* [WHAT YOU ARE ASKED TO DO]: Could you copy out every line of the data where the word "computer" occurs?

[Collected data entries]

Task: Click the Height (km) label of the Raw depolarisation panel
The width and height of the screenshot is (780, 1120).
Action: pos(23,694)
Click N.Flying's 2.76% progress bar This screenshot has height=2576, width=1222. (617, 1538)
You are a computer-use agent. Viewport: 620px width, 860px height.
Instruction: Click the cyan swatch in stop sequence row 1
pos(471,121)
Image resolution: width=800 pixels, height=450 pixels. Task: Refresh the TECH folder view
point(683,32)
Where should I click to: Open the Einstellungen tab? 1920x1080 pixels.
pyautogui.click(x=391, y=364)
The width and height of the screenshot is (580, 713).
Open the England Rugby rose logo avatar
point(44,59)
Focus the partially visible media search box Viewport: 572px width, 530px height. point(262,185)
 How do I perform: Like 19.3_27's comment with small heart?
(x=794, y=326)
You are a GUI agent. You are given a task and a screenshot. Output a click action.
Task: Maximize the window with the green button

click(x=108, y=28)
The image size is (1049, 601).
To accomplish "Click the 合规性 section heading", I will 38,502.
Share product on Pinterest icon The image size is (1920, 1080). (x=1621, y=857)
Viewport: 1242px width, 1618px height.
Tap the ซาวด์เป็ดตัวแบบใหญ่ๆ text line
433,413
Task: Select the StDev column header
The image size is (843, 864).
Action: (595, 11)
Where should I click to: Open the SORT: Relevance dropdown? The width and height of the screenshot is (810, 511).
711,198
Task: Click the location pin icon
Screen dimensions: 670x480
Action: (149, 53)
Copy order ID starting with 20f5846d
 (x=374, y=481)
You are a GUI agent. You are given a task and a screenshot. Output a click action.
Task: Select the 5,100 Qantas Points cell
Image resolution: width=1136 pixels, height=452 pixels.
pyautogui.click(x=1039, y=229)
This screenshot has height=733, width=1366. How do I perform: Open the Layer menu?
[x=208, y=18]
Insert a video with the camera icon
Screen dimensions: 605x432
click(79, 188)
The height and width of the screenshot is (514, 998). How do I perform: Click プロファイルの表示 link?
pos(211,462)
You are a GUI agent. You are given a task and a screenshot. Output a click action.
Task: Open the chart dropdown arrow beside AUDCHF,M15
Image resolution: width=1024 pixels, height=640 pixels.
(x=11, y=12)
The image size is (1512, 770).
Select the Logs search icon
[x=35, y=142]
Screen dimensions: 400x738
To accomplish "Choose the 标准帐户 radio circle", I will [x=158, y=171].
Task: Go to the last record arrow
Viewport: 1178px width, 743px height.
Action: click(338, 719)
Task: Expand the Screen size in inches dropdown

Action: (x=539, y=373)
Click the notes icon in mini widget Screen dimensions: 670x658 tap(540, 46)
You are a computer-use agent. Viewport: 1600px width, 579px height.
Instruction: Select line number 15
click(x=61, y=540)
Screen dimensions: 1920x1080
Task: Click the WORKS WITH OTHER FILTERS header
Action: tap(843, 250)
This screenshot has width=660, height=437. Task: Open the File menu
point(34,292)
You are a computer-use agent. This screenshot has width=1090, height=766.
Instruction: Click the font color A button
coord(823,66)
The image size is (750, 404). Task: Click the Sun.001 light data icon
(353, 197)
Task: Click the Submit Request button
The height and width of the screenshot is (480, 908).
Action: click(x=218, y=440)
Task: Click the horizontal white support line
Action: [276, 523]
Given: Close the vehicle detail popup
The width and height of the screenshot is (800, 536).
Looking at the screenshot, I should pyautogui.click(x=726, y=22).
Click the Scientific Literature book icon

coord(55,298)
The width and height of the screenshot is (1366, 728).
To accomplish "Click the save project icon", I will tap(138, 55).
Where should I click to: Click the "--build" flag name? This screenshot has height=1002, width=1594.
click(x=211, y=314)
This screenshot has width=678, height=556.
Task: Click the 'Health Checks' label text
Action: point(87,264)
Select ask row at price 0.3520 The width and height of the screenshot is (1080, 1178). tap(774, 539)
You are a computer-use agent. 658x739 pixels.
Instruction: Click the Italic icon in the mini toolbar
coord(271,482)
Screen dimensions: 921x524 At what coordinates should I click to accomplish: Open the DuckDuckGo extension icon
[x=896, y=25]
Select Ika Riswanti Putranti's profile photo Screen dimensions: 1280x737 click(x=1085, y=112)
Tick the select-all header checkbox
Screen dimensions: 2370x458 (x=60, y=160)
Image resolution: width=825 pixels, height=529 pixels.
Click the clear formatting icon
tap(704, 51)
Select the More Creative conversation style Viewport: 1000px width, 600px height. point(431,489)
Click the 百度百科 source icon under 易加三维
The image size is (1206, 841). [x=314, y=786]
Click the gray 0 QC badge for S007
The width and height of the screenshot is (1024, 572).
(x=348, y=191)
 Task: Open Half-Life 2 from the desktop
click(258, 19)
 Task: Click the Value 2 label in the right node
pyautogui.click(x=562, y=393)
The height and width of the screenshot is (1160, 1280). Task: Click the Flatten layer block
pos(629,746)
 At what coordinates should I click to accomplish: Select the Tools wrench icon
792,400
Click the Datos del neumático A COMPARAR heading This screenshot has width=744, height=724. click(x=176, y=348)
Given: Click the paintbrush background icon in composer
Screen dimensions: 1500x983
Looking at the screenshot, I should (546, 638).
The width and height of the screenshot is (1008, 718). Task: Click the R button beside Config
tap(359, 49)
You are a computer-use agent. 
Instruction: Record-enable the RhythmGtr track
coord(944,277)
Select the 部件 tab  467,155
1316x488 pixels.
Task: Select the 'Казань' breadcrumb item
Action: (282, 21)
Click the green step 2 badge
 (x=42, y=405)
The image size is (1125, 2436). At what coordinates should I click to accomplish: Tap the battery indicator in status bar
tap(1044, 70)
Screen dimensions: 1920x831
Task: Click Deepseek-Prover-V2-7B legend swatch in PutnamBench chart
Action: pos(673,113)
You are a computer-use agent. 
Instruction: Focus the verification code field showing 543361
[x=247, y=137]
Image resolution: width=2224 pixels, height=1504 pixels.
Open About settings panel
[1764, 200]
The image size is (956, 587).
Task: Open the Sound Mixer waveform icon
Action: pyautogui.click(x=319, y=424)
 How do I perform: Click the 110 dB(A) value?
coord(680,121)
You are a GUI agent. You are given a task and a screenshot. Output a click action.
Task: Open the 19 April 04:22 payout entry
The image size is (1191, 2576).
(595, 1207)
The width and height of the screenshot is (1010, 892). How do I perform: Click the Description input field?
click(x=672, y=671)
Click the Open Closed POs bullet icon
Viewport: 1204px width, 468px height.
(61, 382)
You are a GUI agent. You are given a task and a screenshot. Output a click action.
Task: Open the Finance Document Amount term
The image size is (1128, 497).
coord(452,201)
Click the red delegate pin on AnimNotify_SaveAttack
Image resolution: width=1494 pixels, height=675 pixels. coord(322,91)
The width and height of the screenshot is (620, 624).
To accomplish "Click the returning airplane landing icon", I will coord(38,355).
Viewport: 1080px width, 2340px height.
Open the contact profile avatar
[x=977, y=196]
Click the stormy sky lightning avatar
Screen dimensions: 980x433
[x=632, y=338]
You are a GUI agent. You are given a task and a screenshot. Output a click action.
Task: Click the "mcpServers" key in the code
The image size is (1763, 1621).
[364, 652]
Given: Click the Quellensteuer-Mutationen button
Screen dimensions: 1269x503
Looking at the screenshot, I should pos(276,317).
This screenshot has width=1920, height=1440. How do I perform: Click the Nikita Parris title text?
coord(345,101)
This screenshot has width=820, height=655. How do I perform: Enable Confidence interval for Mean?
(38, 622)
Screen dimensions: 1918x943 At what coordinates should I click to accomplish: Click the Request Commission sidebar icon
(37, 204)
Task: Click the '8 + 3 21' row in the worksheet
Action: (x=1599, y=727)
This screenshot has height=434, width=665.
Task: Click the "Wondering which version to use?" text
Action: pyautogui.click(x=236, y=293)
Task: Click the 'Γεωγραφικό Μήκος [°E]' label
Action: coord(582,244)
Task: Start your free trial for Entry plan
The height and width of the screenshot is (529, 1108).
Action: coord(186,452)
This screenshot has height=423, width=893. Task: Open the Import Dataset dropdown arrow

* [RESPONSE BELOW]:
You are a computer-use agent. Viewport: 620px width, 860px height.
You are a computer-use agent. Viewport: 1600px width, 579px height.
You are a computer-use agent. This screenshot has width=1090, height=766.
You are a computer-use agent. 658x739 pixels.
You are a computer-use agent. 
You are a computer-use agent. 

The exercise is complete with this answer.